The Independence Of Women, The Yellow Wallpaper Essay, Research Paper The Independence of Women “The Yellow Wallpaper,” written by Charlotte Perkins Gilman, is a story of a woman, her psychological difficulties, and her husband’s so called therapeutic treatment of her ailments during the late 1800s.
The Independence Of Women, The Yellow Wallpaper Essay, Research Paper
The Independence of Women
“The Yellow Wallpaper,” written by Charlotte Perkins Gilman, is a story of a woman, her psychological difficulties, and her husband’s so called therapeutic treatment of her ailments during the late 1800s. The story begins with a young woman and her husband traveling to the country for the summer to help heal the young woman’s psychological condition. Upon reading thins intense description of an almost prison like prescription for overcoming “temporary nervous depression,” the reader is permeated with the idea that men are the wardens in the lives of women. Gilman shows throughout the story just how easily and effectively the man seemingly wields his dominance to control his wife. Many symbols throughout the story portray the central theme of “The Yellow Wallpaper.” The woman trapped inside the wallpaper, the yellow wallpaper, and the final passage of the story all serve as symbols to the central theme of male dominance and the societal oppression of women during this time period.
The narrator sets up the story to convey a certain opinion on the repercussions that a woman faces in the care of a man. The wife loves her husband, but she has an underlying feeling that maybe his prescription of total bed rest is not working for her. The story mentions that she has an older brother who is also a physician and concurs with her husband’s theory, thus leaving her no choice but to subject herself to the torment of being alone in the room with the yellow wallpaper.
The young woman stares at this wallpaper for hours on end and thinks she sees a woman behind the paper. “I didn’t realize for a long time what the thing was that showed behind, that dim sub-pattern, but now I am quite sure it is a woman” (432). She becomes obsessed with discovering what is behind the pattern and what it is doing. “I don’t want to leave now until I have found it out” (433). The narrator is reduced to staring endlessly at the pattern in the wallpaper. She creates an image of a woman whom she feels is necessary to find out. Once the narrator determines the image is a woman struggling to become free, she aligns herself with the woman. In the story, she often sees the woman creeping outside. “I see her in that long shaded lane, creeping up and down. I see her in those dark grape arbors, creeping around the garden” (434). This woman creeping around serves as a symbol for the oppression of the narrator. The narrator does not creep at night because “John would suspect something at once” (434). Because the narrator is not allowed out at night, she visualizes her freedom through the woman. The narrator always “[locks] the door when [she creeps] by daylight” (434). She is afraid her husband will take away the only comfort she had known before this “rest cure.” Therefore, the woman in the wallpaper serves as a symbol for the freedom the narrator wishes to have.

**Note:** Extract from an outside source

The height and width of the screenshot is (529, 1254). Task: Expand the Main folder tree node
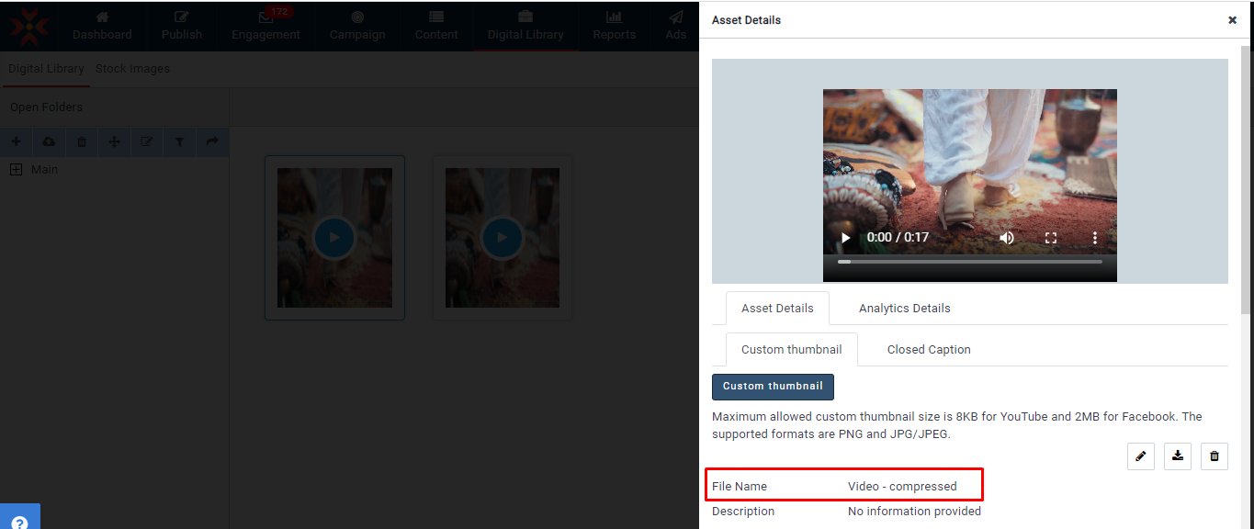pyautogui.click(x=16, y=170)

The narrator continues to pursue this obsessive project of freeing the woman from the wallpaper. The narrator wants the woman to be free of the paper. The woman in the paper represents the sanity of the narrator, while the paper symbolizes her oppression. The narrator wants to tear all the paper off and free the woman just as she wishes to break from her oppressed state and be set free. With less control from her husband, the narrator’s “yellow wallpaper” will be torn off and she would be free. She would be stripped of both her oppression and sickness just as the woman in the wallpaper would be stripped of her limits. The wallpaper and the woman in the wallpaper symbolize the oppression of the woman and her desire for freedom.
Lastly, the final passage of the story successfully manifests a display of power and the possible regain of self-governance for the young woman. The narrator stands up to her husband by locking him out of the room in which he has imprisoned her. For the first time in the story, the husband must listen to her entreaties to discover where the key is hidden. An assessment of the final moments of the story successfully symbolizes the need of a woman to stand up for her rights even in the face of a man’s believed superiority. The ability to lock the door restores the narrator’s powers over her environment, and possibly her inner domains as well. The husband must now pay attention to his wife so that he may once again be with her. He may now release the freedom of his wife so he can listen to her and understand her. When the narrator creeps over her husband, her soul is being set free just as she may now creep openly.
The woman in the wallpaper, the yellow wallpaper, and the final passage of the story symbolize the societal outlook on women during the late 1800s. Men controlled their wives and women were not to be free of mind. Gilman adequately utilizes these symbols to portray this social deviance. The end of the story predicates itself on portraying the ultimate theme clearly. Women can only gain their independence by refusing to be submissive and by exercising their own minds.